* _WHAT YOU SHOULD DO_
Quote verbatim every line from the first one down through the line containing "1456x819 pixels. click(x=936, y=215)", including that line.
--- Start AVAILABLE DATA ---
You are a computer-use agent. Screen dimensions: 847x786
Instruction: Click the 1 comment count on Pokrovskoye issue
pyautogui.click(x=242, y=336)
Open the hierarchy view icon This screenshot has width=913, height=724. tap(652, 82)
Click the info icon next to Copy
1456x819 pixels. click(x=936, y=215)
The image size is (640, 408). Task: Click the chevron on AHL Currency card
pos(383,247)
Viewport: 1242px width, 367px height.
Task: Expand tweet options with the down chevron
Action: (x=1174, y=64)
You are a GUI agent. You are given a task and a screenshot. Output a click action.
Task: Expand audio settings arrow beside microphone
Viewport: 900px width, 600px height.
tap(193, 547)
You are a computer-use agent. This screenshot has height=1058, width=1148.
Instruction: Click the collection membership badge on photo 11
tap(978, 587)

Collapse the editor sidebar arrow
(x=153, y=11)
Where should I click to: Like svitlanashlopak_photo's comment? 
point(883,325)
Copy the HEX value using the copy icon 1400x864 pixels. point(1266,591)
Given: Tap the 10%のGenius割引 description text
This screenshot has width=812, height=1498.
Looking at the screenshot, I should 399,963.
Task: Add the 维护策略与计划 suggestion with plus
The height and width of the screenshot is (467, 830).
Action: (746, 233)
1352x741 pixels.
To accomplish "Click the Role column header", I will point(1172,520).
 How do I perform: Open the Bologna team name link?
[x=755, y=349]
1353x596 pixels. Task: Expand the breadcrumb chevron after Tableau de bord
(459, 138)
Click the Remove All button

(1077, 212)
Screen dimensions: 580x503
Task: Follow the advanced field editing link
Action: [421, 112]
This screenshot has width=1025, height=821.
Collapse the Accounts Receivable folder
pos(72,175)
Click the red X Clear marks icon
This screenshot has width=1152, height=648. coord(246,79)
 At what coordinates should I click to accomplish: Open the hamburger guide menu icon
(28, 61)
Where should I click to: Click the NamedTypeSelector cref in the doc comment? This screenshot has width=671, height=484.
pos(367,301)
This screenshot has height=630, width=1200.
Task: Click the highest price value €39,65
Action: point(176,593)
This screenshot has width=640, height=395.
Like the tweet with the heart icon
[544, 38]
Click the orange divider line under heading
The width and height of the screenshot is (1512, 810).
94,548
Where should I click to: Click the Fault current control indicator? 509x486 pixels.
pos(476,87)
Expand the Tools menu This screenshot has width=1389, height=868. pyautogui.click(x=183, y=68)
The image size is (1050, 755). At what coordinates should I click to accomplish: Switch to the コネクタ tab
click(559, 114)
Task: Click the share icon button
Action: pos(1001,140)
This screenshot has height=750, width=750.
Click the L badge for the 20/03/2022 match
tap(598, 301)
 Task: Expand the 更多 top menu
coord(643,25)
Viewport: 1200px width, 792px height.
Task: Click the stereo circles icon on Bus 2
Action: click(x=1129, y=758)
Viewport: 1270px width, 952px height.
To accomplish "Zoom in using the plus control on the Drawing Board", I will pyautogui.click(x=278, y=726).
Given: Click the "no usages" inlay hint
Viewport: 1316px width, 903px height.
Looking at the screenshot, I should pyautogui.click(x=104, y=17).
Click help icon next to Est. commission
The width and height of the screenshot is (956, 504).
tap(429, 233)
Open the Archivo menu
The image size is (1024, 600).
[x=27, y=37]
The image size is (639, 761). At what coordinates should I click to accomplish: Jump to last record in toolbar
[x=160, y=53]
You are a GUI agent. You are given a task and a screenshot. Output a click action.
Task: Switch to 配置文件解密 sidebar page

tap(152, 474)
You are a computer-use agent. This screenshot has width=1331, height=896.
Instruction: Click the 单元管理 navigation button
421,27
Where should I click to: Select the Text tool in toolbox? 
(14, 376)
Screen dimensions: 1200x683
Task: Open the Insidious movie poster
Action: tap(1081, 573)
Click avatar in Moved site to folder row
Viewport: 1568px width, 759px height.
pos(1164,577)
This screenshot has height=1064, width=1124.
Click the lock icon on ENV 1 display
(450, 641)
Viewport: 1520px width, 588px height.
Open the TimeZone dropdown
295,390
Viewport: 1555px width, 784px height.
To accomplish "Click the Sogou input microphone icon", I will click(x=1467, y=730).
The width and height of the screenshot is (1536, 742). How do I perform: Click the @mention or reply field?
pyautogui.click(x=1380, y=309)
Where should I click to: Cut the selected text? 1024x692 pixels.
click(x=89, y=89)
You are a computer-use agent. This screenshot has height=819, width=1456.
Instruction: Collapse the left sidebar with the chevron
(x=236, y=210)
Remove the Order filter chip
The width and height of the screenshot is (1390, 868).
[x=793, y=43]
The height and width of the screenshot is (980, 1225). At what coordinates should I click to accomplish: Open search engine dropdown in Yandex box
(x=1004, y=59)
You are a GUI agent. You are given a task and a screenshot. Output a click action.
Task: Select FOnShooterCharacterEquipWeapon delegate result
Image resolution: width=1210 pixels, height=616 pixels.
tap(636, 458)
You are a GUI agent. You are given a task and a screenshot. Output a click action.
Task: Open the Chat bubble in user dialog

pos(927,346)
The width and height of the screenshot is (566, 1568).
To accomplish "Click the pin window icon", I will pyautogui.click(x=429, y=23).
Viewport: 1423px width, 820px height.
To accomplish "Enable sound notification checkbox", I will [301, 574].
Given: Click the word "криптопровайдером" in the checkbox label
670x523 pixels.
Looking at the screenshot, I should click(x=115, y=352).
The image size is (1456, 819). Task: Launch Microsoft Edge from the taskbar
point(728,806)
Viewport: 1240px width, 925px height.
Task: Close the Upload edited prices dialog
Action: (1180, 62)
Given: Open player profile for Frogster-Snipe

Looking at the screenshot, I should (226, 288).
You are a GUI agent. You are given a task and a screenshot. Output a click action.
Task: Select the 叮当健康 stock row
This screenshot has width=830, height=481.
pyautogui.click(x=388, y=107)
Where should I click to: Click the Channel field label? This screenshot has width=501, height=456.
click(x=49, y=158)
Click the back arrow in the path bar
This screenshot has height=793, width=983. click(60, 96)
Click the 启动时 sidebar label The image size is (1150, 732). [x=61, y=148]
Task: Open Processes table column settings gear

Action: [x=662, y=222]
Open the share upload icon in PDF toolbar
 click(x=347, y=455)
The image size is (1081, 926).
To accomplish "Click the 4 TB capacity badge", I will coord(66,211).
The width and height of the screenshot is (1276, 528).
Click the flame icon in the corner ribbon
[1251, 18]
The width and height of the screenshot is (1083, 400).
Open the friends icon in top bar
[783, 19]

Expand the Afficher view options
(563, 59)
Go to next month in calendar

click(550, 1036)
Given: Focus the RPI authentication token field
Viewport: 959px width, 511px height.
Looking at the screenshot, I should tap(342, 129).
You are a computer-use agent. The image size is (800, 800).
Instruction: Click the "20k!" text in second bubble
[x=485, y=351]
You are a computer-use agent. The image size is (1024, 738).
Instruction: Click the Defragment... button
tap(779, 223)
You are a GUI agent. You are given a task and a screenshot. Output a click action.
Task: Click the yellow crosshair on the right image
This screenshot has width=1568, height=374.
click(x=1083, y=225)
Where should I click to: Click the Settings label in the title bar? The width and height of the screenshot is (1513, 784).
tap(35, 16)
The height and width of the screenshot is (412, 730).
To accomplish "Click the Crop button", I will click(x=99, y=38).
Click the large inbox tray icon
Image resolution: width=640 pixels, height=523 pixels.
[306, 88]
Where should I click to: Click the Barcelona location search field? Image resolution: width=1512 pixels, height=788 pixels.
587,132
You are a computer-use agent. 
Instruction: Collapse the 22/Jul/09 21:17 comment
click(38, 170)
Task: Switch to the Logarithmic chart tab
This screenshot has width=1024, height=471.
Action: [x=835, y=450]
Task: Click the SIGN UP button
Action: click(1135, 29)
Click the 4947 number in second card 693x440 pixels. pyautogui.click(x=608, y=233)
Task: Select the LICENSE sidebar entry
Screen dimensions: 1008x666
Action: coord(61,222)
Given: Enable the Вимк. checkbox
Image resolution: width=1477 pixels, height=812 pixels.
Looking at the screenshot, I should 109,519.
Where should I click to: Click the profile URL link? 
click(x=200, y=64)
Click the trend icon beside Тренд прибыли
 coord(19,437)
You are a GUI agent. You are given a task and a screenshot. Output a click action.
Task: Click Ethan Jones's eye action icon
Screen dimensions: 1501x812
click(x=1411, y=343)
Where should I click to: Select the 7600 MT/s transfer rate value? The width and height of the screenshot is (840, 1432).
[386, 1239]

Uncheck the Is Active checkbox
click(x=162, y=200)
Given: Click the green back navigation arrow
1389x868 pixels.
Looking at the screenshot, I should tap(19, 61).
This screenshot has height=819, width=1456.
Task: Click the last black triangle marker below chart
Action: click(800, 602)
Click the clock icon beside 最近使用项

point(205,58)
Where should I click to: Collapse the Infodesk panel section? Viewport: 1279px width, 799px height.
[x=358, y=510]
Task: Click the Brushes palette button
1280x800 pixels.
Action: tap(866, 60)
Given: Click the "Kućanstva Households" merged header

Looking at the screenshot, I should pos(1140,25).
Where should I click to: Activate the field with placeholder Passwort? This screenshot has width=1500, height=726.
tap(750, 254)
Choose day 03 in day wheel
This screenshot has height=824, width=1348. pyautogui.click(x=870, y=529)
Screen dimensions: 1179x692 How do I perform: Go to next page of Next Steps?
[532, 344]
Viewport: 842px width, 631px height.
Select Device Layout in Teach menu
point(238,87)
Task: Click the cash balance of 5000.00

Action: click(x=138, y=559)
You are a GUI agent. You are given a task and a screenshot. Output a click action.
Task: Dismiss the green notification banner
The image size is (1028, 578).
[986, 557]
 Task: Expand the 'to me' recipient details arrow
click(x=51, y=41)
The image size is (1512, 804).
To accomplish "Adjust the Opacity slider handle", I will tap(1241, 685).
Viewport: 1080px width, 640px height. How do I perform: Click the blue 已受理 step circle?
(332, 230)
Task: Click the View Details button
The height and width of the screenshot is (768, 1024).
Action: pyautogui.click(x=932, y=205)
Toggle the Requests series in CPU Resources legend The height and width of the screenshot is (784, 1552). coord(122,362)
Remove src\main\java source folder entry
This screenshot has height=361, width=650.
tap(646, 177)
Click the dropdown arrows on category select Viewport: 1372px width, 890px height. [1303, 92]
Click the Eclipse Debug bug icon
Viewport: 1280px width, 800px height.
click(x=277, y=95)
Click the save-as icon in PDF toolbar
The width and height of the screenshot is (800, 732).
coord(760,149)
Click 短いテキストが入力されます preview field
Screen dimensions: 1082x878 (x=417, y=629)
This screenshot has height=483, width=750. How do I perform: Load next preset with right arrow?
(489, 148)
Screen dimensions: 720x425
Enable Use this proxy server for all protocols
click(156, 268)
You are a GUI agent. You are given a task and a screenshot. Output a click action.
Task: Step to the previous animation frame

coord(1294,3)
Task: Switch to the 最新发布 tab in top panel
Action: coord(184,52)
--- End AVAILABLE DATA ---
* _ANSWER TO THIS EXERCISE_
You are a computer-use agent. Screen dimensions: 847x786
Instruction: Click the 1 comment count on Pokrovskoye issue
pyautogui.click(x=242, y=336)
Open the hierarchy view icon This screenshot has width=913, height=724. tap(652, 82)
Click the info icon next to Copy
1456x819 pixels. click(x=936, y=215)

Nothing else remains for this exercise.